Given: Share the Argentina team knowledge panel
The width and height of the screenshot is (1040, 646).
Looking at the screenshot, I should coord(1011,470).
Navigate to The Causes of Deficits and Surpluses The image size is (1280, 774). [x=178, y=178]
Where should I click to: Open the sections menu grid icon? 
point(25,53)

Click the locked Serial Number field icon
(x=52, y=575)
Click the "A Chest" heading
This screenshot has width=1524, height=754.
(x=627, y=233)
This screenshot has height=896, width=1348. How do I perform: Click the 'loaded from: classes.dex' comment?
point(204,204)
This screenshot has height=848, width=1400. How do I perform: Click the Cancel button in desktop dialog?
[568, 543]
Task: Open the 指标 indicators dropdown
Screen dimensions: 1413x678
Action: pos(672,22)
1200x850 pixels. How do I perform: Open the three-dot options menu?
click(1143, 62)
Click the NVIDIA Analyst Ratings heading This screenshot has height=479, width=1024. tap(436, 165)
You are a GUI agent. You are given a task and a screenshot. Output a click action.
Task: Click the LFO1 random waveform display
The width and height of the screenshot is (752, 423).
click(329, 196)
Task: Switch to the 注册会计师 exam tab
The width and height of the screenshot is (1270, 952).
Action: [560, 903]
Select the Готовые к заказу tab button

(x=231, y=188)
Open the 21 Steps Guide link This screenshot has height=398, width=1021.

────────

BRIEF:
Scan the records for the word "heading", and copy each line where it is found.

EXPECTED ANSWER:
Click the "A Chest" heading
Click the NVIDIA Analyst Ratings heading This screenshot has height=479, width=1024. tap(436, 165)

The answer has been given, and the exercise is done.